[Work task] Lines to restate from the data below: from the one containing "Where should I click to: Switch" to the one containing "Task: Open the hamburger main menu icon", both included. Give them again exactly, and only them.
═════ Exercise inputs
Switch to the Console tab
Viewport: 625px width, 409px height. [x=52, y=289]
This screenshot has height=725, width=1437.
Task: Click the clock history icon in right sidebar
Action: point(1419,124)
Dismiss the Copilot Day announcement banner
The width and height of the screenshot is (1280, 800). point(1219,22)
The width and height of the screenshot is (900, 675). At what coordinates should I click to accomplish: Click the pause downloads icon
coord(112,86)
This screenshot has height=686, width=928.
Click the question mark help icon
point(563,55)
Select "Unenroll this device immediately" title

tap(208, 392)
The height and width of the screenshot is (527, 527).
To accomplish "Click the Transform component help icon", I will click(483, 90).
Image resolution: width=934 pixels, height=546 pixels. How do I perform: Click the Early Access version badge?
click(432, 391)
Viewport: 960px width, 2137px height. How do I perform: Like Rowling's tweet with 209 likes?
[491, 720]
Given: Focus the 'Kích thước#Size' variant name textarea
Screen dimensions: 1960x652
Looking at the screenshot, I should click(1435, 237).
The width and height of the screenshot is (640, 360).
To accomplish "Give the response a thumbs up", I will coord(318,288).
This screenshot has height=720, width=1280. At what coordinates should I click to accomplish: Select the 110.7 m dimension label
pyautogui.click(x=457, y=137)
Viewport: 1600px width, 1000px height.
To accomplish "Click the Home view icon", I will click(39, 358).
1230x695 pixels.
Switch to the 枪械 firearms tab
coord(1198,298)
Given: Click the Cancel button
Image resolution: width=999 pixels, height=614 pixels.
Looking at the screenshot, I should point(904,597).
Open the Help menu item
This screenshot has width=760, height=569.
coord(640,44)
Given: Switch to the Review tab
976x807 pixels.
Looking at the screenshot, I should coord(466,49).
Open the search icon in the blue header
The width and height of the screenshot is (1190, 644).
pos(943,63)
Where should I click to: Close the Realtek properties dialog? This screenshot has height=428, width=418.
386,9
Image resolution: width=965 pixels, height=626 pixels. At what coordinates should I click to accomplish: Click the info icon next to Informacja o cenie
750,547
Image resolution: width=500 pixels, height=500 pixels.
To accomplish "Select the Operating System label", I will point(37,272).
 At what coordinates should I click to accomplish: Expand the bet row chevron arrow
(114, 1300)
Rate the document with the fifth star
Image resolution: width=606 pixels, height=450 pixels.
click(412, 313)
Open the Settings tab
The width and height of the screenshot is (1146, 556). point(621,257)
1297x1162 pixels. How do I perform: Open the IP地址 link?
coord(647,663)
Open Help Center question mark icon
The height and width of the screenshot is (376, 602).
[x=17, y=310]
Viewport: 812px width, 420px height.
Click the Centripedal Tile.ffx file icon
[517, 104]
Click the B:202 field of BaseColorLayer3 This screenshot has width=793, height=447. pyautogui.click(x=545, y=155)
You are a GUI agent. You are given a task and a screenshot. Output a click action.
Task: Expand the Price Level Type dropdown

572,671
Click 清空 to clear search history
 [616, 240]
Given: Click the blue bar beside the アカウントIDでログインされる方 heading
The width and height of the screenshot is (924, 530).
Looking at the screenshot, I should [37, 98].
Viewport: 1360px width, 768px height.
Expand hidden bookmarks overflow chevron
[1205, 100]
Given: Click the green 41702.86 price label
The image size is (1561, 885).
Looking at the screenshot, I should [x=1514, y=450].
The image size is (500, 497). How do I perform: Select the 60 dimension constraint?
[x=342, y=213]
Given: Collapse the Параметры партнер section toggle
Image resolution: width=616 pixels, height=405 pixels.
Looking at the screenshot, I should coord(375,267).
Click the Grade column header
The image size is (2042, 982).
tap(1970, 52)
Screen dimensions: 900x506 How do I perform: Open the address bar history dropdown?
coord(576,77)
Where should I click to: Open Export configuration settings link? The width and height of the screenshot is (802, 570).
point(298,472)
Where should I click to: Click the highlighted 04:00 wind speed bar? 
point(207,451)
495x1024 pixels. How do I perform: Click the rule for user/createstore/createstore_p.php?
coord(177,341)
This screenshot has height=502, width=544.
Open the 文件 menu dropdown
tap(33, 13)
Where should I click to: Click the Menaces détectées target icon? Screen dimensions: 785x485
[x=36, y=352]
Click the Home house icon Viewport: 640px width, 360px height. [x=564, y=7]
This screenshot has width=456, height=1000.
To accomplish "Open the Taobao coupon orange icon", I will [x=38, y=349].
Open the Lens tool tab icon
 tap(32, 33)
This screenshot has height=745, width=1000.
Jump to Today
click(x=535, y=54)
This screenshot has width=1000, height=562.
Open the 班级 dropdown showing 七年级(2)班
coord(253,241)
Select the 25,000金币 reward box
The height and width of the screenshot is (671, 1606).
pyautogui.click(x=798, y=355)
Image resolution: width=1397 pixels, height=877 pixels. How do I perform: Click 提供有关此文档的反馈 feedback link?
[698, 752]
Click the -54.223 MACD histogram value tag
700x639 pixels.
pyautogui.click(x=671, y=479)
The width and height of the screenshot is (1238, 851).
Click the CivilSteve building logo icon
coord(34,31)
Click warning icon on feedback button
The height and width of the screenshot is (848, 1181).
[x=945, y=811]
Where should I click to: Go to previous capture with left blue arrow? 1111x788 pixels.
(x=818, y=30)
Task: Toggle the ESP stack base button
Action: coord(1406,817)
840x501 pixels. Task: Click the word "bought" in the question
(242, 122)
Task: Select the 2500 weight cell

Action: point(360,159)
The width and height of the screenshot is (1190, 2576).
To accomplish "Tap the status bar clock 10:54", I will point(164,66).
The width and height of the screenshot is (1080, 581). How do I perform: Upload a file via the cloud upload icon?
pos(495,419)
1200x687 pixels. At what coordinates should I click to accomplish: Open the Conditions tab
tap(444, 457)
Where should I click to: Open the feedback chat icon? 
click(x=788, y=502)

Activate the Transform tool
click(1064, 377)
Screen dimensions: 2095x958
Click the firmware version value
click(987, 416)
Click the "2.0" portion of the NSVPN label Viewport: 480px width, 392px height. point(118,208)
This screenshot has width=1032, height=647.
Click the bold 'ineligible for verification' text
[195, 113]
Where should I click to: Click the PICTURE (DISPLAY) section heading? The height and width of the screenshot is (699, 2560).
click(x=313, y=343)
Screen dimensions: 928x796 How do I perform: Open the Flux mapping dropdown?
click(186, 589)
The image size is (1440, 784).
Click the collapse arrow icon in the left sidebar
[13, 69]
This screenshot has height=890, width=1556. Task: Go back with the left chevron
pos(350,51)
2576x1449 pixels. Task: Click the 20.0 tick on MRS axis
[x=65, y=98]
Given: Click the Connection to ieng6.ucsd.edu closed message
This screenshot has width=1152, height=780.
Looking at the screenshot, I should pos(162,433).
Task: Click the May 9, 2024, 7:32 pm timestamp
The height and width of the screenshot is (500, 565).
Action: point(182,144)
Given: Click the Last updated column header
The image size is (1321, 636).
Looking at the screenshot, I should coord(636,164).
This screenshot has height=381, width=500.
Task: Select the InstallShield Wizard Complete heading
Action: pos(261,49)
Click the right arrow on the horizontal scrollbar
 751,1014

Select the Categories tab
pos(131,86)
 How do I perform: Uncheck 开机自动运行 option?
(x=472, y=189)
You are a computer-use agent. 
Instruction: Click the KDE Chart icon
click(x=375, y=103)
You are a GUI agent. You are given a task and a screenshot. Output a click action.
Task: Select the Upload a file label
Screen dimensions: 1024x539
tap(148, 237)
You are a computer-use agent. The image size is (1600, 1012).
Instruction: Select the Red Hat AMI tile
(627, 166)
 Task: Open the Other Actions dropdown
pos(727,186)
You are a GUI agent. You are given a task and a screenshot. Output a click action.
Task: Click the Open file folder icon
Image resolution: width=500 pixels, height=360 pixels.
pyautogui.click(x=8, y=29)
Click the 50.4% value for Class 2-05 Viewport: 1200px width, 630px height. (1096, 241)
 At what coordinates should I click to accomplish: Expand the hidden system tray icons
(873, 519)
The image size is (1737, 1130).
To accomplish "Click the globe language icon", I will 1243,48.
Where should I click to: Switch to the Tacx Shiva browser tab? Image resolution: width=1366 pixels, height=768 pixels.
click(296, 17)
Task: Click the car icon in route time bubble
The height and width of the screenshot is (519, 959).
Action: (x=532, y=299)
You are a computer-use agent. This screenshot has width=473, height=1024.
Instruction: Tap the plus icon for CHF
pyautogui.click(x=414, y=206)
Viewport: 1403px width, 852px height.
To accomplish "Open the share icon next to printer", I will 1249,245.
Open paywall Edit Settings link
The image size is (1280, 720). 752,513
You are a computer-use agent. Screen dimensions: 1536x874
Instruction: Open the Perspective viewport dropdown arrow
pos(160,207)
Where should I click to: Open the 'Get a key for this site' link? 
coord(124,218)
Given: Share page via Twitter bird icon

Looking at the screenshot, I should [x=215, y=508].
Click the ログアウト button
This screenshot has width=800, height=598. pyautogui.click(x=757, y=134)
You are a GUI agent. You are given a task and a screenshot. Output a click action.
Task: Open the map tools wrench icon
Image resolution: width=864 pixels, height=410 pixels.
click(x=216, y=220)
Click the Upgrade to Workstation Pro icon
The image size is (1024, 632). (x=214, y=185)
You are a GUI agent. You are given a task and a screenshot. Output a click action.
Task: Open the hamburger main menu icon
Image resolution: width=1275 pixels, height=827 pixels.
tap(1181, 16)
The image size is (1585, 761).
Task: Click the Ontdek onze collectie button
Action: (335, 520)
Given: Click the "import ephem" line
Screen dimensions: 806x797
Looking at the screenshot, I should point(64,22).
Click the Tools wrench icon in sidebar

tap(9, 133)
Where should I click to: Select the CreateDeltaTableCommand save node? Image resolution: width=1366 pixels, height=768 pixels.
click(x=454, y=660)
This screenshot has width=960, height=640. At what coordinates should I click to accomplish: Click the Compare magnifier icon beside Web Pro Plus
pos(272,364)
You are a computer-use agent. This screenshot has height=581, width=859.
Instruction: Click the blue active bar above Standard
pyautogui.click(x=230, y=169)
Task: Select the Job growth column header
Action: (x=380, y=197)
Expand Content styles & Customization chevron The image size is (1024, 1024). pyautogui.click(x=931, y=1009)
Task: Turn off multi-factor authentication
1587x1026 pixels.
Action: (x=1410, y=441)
══════════
[Exercise response]
Where should I click to: Switch to the Tacx Shiva browser tab? Image resolution: width=1366 pixels, height=768 pixels.
click(296, 17)
Task: Click the car icon in route time bubble
The height and width of the screenshot is (519, 959).
Action: (x=532, y=299)
You are a computer-use agent. This screenshot has width=473, height=1024.
Instruction: Tap the plus icon for CHF
pyautogui.click(x=414, y=206)
Viewport: 1403px width, 852px height.
To accomplish "Open the share icon next to printer", I will 1249,245.
Open paywall Edit Settings link
The image size is (1280, 720). 752,513
You are a computer-use agent. Screen dimensions: 1536x874
Instruction: Open the Perspective viewport dropdown arrow
pos(160,207)
Where should I click to: Open the 'Get a key for this site' link? 
coord(124,218)
Given: Share page via Twitter bird icon

Looking at the screenshot, I should [x=215, y=508].
Click the ログアウト button
This screenshot has width=800, height=598. pyautogui.click(x=757, y=134)
You are a GUI agent. You are given a task and a screenshot. Output a click action.
Task: Open the map tools wrench icon
Image resolution: width=864 pixels, height=410 pixels.
click(x=216, y=220)
Click the Upgrade to Workstation Pro icon
The image size is (1024, 632). (x=214, y=185)
You are a GUI agent. You are given a task and a screenshot. Output a click action.
Task: Open the hamburger main menu icon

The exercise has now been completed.